Though its name means “the Treasury,” the purpose of this building—one of Petra’s most elaborate structures—is largely unknown. It shows the  influence of Greek design on Nabataean architecture and was probably built around the 1st century A.D. 


Petra’s carved stone steps connected different levels of the city. Steep climbs yield rewarding views of the ancient ruins. Some steps also lead to residential areas. The city had about 30,000 people during Roman times. 


Petra was a rich city because of the caravan trade between Arabia and the Roman Empire. A prime draw for caravans was water. Petra had aqueducts, cisterns, wells, and an extensive pipe system that carried water to houses and temples. 

Rio de Janeiro, Brazil

Explorers from Portugal first visited this site in Brazil in 1501, and Portuguese colonists founded the city in 1568. Today, this “Marvelous City,” with a total area of 1,260 square kilometers, is at the center of an urban area that includes over 12 million people.
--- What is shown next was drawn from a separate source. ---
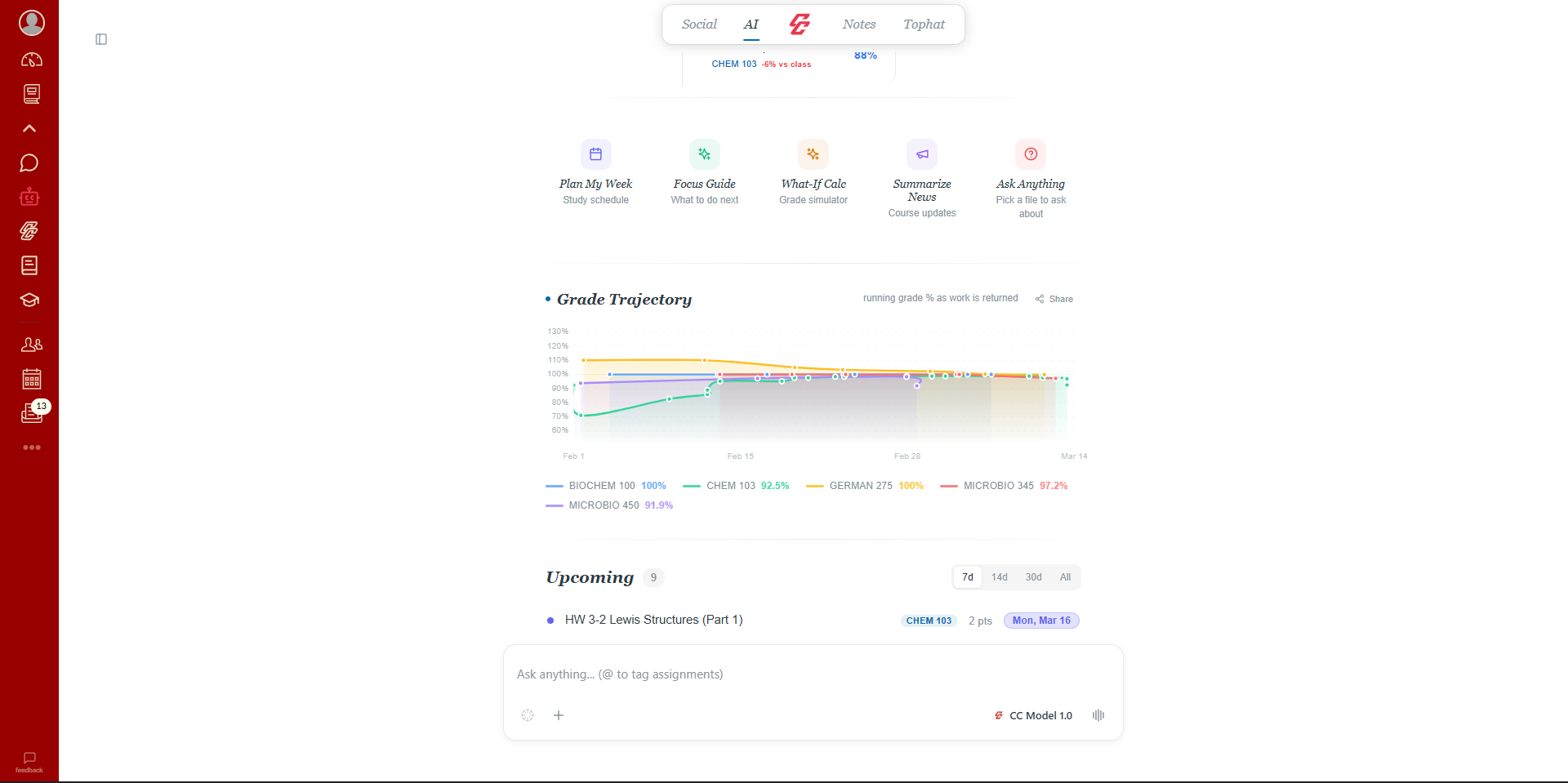Open the attachment plus menu in chat box
The height and width of the screenshot is (783, 1568).
(559, 715)
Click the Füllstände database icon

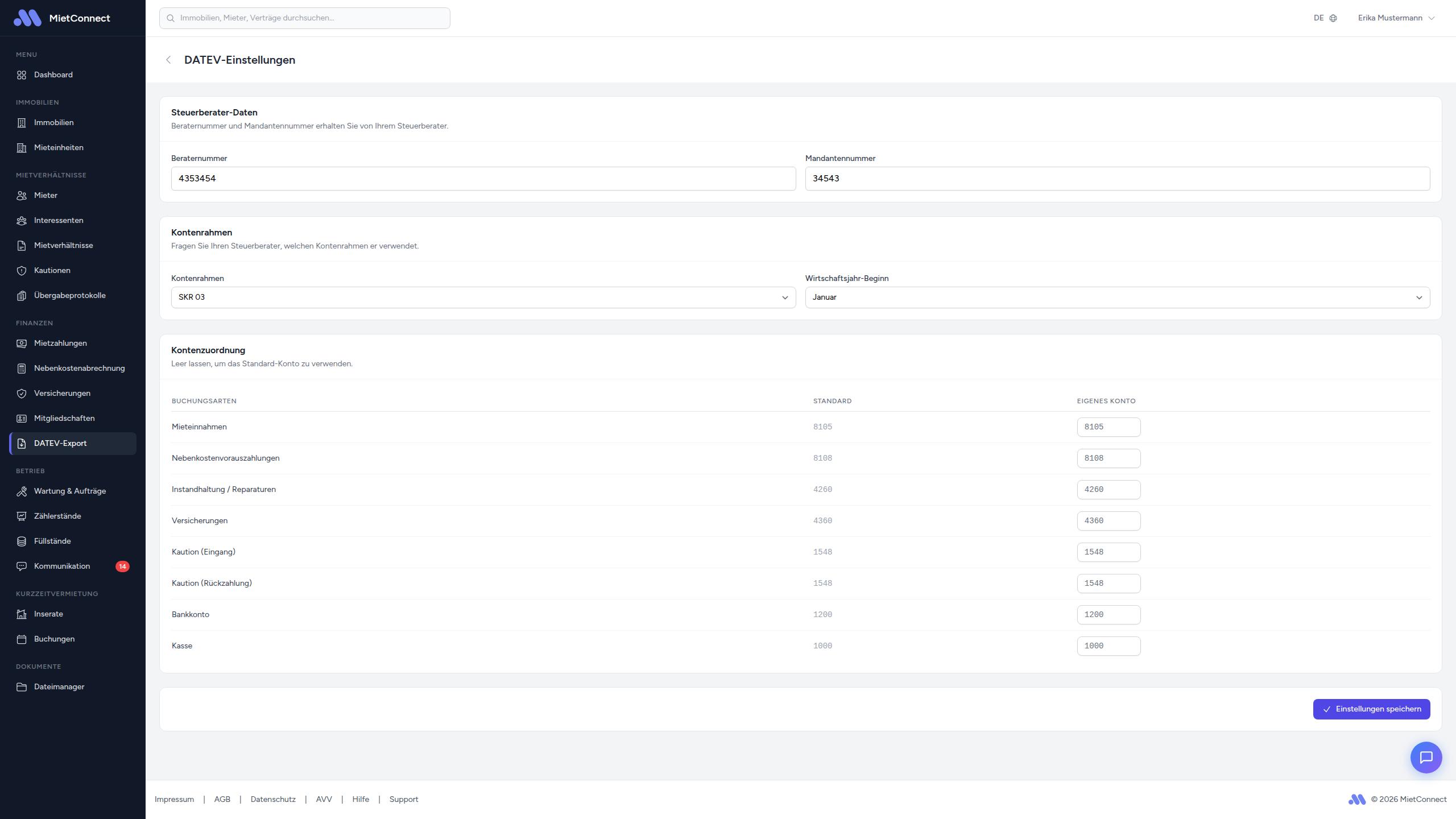click(22, 541)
The UNESCO World Heritage sections of Rio include several of its large mountain parks and open areas, as well as parts of its historic districts.

Atlantic Ocean

Rio de Janeiro’s location along the Atlantic Coast, as well as its natural harbors, have made it a major center for international shipping. Tourism is also a major industry. Rio has some of the world’s loveliest beaches, including Copacabana Beach.

Guanabara Bay

The oldest sections of the city are located along Guanabara Bay, a beautiful natural harbor. French colonists were the first Europeans to settle along this bay. The Portuguese attacked and ejected the French in 1656 and 1657. 

Christ the Redeemer

This gigantic, Art Deco-style statue is an iconic symbol of Rio de Janeiro. The 30-meters-tall statue stands at the summit of Mount Corcovado. Completed in 1931, the statue was the product of a collaborative, international effort by artists and engineers.

Sugarloaf Mountain

Another international symbol of Rio, this mountain, which is shaped like a traditional loaf of sugar, marks the entrance to Guanabara Bay. Sugar plantations in the surrounding region produced much of Rio de Janeiro’s wealth during the 1700s and 1800s. 

Machu Picchu

The ancient Inca settlement of Machu Picchu—most likely a country retreat for Inca rulers—flourished from about the 1430s to the 1530s. The settlement’s ruins are surrounded by cloud forests and lie between 2 high peaks on the eastern slopes of the Andes Mountains.

At the base of the peaks flows the Urubamba River, a tributary of the Amazon. Tropical rainforests line the river’s banks. Notably, the architecture of this UNESCO World Heritage site blends organically into its spectacular natural setting. 


Extensive palaces with inner courtyards are evidence that Machu Picchu had many royal inhabitants. Some royal family members were probably also priests, since the Inca, or ruler, claimed to be descended from the sun, and priests were of noble lineage. 

Worker’s Houses

Below the central square are houses for the city’s ordinary workers, who included stonemasons and other skilled artisans, as well as temple attendants and shopkeepers. Scholars think that the population of Machu Picchu was 500 to 1,000 people.

Agricultural Terraces

The agricultural sector of the Machu Picchu site consists of narrow terraces that descend in steps down steep slopes. The terraces were carefully constructed to conserve precious soil and water. The farmers worked the plots with only hand tools.

Noble Houses

Downslope from the palaces, but close to the wall dividing the site’s urban and agricultural sectors, lie the houses of noble families. Like the royal palaces, these houses were arranged around private courtyards and supplied with running water.


The complex’s temples demonstrate that religious rituals were performed there. Inca religion was centered on the worship of the sun, and the temples and other structures at Machu Picchu are carefully aligned with the sun’s movements across the sky.